Glossary
By Priya Shankar
Agile estimation is the practice of forecasting work effort using relative sizing (usually story points) rather than absolute time, because engineering work contains irreducible uncertainty that traditional hour-based estimation ignores. It's being systematically honest about what you don't know.
Agile estimation is fundamentally a conversation between PMs and engineers. Engineers ask clarifying questions that directly impact point values. The real power emerges as you track velocity—average points completed per sprint. After 4-6 sprints, you have predictability: "We complete 40 points per sprint." This allows forecasting.
Bad agile estimation: teams inflate points, then work nights to meet commitments. Good agile estimation: teams honestly assess effort, consistently deliver 85-95% of committed work, and stakeholders trust forecasts.

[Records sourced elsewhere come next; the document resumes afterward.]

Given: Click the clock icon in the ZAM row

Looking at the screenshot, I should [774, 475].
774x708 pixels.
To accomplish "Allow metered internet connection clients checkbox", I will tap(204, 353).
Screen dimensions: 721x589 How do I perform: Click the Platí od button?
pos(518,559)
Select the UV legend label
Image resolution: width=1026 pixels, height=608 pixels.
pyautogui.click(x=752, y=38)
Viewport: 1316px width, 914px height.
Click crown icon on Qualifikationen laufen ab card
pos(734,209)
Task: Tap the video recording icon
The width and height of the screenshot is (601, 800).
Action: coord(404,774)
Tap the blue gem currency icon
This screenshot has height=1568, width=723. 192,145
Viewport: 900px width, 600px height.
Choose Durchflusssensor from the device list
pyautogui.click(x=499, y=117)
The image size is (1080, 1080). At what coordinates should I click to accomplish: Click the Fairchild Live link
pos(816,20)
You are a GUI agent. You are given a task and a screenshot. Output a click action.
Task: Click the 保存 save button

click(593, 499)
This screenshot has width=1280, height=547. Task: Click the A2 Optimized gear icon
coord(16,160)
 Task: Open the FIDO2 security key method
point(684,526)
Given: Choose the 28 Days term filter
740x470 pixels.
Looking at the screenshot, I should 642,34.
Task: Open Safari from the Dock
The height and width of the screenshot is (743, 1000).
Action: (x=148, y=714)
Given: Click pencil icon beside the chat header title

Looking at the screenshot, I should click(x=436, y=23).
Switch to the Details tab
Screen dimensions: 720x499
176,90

"1 story point = X hours." Points measure relative complexity, not absolute duration.
"PMs estimate." Engineers estimate. If your PM dictates point values, your process is broken.
"Perfect velocity means correct estimates." Velocity is predictable in aggregate. Variance is normal.
Teams with poor estimation commit to impossible work, miss sprints, and burn out. Teams with sound estimation have predictable delivery, realistic roadmaps, and engineers who trust their own forecasts.
For PMs: don't argue engineers' estimates down. That 21-point estimate usually includes risks you don't see.
Velocity stability: Plot completed points over 8+ sprints. Healthy teams have ±10% variance.
Commitment accuracy: 85-95% is healthy. Below 80% means too ambitious.
Correlation strength: Do high-point stories take longer? Strong correlation means estimation is calibrated.
Q: What if team members estimate very differently? Perfect. One person sees a risk the other missed.
Q: Should estimates include testing and code review? Absolutely. The story isn't done until merged, tested, and reviewed.
Q: How do we handle unplanned work? Track separately. If 25% is lost to incidents, don't commit the full sprint.
Q: Can we use agile estimation for non-engineering work? Definitely. Design, content, infrastructure—anything with uncertainty benefits.